WHAT IS EXPECTED ▸
Rewrite the content-scraping article from the words "This activity opens" through the words "potentially ad revenue.", changing "journalist" to "reporter".

PASSAGE ▸

========================

There’s no denying ChatGPT and other generative AI models are a double-edged sword: While they can deliver great value in increasing business productivity and automation, they carry serious risks, especially with regard to content and data privacy. Consider the following: What if your entire business model is based on content, and success is predicated on the consistent value, visibility, and accessibility of your content to the maximum number of “unique visitors” possible? Enter the debate around content scraping.
The Good Side of Content Scraping
The process of content (or Web) scraping uses bots to capture and store content. There are definite benefits of Web scraping. If used along with machine learning, it can help reduce news bias by gathering massive amounts of data and information from websites and leveraging machine learning capabilities to evaluate the accuracy of the content as well as the tone.
Content scraping techniques can also aggregate information quickly, saving on costs by leveraging automation to reduce data extraction time and dependency on humans to get the task done. However, there are also significant risks.
The Bad Side of Content Scraping
One of these risks was evident when we first started working with a global e-commerce site. We found that an incredible 75% of the site’s traffic was bot-generated, the majority of which were scraping bots. The bots copied data that could be sold on the Dark Web or used in potentially nefarious ways such as creating fake identities or promoting misinformation or disinformation.
Another example is fake “Googlebots” — scraper bots that are particularly dangerous and cause significant harm because they evade detection on websites, mobile apps, and application programming interfaces (APIs) by disguising themselves as SEO-friendly crawlers. Knowing that websites need a good ranking on Google, opportunistic threat actors develop bots that resemble Googlebots, but carry out malicious activities once they have access to the websites, apps, or APIs.
The Gray Area in Between
ChatGPT is trained on massive amounts of data scraped from across the internet, enabling it to answer a vast array of questions. ChatGPT specifically was trained largely on Common Crawl, which produces and maintains an open repository of Web crawl data, enabling access to huge amounts of information for large language models (LLMs). Common Crawl is a legitimate, nonprofit organization. However, using its crawler bot (CCBot), ChatGPT and other LLMs can gather and enable training on any content that is not specifically protected.
This activity opens the door to significant issues. Consider a journalist who interviewed experts, researched a topic, and perfected an article, only to have the content scraped by ChatGPT without attribution. The journalist’s hard work is now completely lost thanks to a web scraping bot. Further, readers are no longer clicking on the original website where the journalist published the article, leading to the loss of website traffic and by extension, domain authority and potentially ad revenue.

========================

DATA LISTING ▸
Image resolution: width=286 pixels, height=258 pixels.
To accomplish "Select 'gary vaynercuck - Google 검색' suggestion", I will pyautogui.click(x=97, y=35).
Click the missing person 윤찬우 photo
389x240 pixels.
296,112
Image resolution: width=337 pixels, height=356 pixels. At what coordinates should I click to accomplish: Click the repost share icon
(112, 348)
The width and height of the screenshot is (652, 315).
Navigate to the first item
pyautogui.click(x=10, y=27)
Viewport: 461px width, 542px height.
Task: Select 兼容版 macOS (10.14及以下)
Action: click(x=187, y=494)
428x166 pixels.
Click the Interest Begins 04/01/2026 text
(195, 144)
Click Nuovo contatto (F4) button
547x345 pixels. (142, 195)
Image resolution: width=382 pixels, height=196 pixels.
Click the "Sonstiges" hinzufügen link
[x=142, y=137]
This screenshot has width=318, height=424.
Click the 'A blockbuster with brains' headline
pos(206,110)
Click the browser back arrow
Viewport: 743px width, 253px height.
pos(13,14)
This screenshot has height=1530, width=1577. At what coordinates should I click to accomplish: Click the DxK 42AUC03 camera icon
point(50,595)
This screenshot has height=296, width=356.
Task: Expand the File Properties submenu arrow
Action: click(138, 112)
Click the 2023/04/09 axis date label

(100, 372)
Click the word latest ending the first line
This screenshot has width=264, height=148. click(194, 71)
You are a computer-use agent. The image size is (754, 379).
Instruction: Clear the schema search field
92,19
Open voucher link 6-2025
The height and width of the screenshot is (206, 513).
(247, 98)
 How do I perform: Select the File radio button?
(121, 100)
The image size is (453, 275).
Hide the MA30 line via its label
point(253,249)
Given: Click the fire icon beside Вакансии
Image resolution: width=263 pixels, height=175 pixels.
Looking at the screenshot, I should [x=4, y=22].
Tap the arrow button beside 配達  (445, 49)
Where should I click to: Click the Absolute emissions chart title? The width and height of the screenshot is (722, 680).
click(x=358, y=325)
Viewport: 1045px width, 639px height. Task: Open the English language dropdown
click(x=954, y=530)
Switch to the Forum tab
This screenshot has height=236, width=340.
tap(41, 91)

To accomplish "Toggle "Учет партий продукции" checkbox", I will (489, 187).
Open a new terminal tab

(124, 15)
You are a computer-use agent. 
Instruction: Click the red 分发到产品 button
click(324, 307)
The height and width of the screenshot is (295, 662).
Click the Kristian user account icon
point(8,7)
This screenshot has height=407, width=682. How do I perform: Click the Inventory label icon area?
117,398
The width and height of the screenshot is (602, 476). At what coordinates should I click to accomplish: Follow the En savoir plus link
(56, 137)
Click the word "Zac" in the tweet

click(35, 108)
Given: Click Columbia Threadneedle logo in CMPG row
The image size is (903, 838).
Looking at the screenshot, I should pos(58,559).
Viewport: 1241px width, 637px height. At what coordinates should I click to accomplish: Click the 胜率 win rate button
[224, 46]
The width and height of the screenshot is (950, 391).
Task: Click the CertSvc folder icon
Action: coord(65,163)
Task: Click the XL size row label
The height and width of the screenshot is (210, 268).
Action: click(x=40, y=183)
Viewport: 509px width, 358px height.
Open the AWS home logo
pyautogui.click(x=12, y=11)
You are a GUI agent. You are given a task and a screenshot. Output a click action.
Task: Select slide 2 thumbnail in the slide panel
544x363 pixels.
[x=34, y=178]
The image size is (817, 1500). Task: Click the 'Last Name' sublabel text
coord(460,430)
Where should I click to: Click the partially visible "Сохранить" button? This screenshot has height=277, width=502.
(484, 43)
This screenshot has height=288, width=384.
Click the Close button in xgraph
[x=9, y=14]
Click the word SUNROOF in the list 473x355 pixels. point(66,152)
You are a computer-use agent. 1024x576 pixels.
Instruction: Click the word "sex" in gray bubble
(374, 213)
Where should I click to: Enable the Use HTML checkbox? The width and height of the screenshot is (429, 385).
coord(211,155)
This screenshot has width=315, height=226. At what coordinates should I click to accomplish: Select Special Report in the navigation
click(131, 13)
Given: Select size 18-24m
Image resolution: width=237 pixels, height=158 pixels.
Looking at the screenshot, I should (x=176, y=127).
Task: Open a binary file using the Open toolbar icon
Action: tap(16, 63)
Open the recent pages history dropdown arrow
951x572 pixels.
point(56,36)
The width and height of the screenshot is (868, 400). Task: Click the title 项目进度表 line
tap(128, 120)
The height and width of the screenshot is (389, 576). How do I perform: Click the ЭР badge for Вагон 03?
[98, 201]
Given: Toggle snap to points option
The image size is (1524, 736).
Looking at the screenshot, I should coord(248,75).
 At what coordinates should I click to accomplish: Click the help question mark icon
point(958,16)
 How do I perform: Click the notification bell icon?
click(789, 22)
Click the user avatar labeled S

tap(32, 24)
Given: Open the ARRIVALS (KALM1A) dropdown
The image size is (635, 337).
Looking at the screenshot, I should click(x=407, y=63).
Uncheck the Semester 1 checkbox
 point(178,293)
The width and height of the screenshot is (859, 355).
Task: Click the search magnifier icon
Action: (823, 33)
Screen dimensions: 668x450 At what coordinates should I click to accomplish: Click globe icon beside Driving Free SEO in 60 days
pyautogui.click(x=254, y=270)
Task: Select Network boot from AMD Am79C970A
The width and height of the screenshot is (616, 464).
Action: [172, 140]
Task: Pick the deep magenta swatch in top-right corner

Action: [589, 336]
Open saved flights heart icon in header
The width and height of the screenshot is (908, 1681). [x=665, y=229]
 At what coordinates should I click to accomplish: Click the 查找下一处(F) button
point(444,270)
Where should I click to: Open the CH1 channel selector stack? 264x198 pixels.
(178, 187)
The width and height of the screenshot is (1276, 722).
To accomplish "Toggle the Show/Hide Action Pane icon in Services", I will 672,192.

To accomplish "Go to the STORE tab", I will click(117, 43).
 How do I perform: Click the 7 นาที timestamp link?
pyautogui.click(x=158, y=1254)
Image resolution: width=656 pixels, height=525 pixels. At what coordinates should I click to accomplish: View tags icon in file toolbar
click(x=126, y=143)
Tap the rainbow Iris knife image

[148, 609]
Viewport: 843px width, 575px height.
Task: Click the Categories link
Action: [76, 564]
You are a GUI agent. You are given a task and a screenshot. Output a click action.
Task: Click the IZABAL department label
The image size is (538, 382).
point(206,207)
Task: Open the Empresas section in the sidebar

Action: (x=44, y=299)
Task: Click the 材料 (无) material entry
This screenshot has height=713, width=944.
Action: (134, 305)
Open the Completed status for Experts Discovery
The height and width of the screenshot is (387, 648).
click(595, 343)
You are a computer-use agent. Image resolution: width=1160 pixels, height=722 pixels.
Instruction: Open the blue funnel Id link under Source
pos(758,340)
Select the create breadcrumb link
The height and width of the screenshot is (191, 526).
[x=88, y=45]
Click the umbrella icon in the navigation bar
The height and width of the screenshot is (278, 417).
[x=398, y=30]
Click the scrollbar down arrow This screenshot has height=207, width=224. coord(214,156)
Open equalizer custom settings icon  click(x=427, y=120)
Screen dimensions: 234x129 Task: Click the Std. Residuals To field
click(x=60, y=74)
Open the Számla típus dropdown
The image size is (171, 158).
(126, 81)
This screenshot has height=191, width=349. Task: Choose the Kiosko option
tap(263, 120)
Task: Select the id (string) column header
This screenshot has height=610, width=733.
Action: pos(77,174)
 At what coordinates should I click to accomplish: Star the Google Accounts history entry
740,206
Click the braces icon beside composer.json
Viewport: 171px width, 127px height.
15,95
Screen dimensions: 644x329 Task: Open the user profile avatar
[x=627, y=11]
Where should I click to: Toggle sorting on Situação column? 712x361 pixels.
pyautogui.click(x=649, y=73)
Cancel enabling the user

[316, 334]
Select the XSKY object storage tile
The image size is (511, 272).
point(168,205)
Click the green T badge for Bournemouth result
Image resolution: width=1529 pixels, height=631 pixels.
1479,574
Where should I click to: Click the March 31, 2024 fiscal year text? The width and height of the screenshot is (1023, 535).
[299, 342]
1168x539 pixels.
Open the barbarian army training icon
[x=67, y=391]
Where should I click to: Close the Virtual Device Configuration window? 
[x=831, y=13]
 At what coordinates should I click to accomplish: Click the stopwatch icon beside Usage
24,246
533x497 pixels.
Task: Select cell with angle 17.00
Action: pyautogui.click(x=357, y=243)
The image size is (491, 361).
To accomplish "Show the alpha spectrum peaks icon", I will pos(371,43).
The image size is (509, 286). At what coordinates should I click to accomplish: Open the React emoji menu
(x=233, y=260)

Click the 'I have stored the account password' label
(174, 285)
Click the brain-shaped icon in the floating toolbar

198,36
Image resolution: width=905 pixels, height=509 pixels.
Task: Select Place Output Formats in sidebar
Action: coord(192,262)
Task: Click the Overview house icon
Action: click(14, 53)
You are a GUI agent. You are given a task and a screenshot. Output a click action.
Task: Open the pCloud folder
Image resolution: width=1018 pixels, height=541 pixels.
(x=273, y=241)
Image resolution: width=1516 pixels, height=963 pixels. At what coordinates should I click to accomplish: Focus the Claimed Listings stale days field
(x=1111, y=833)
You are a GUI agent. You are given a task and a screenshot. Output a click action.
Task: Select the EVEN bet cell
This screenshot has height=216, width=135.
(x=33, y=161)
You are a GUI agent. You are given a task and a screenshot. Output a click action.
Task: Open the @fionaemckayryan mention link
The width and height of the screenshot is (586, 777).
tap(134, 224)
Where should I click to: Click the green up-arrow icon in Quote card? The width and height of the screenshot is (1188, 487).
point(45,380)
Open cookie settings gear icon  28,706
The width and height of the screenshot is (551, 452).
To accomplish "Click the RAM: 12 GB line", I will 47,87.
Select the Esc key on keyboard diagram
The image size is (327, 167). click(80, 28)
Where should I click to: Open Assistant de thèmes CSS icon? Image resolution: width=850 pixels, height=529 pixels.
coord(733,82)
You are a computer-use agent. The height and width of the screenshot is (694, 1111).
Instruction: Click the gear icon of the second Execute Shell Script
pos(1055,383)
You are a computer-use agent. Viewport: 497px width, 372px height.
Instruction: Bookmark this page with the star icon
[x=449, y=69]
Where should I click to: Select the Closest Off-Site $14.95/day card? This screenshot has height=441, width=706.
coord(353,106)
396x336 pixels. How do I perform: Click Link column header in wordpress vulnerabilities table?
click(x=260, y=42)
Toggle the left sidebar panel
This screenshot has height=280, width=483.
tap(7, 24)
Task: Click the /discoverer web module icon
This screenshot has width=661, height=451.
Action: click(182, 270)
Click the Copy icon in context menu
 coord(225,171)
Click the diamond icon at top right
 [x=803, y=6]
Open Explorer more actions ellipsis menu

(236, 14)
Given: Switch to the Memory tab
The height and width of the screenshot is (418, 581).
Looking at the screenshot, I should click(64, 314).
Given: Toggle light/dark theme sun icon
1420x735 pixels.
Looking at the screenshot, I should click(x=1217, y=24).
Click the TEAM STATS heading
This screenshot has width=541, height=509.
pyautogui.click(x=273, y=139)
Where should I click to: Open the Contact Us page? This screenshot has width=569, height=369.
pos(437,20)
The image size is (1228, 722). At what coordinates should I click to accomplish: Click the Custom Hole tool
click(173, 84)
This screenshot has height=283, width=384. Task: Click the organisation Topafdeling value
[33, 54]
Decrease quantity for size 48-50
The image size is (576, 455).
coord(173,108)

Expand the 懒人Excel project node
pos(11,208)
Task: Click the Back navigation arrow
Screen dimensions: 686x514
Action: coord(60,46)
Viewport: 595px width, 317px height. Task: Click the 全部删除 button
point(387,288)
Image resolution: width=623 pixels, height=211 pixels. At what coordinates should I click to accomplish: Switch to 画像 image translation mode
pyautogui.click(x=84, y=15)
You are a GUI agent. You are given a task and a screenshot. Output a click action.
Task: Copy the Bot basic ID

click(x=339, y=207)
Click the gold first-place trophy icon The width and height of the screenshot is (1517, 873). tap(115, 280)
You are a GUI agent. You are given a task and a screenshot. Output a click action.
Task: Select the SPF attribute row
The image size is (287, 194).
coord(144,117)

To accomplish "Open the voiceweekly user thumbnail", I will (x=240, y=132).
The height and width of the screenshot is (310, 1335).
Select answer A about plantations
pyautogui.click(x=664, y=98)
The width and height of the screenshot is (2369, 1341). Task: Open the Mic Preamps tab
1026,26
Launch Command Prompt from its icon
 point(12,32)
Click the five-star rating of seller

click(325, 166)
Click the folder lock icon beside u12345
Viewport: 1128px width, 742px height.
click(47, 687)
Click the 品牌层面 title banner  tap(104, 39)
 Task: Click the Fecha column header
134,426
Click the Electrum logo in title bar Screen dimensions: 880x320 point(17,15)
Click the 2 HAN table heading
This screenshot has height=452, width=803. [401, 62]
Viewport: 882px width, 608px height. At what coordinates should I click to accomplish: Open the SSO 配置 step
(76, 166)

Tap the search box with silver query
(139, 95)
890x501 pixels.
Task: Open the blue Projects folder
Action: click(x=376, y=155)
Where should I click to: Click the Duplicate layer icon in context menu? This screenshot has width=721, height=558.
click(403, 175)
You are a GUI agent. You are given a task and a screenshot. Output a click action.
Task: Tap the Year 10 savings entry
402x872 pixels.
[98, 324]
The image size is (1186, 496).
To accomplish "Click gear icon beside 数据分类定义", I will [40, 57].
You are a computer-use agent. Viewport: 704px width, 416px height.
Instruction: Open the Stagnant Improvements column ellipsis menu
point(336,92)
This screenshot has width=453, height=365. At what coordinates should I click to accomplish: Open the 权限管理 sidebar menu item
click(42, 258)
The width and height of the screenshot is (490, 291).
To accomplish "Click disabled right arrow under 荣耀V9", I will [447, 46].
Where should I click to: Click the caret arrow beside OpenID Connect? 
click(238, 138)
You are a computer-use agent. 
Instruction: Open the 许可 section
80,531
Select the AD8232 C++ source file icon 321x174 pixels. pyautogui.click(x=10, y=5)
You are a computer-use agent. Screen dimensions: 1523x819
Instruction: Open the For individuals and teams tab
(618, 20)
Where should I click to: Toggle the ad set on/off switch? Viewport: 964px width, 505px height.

========================

EXERCISE RESULT ▸
This activity opens the door to significant issues. Consider a reporter who interviewed experts, researched a topic, and perfected an article, only to have the content scraped by ChatGPT without attribution. The reporter’s hard work is now completely lost thanks to a web scraping bot. Further, readers are no longer clicking on the original website where the reporter published the article, leading to the loss of website traffic and by extension, domain authority and potentially ad revenue.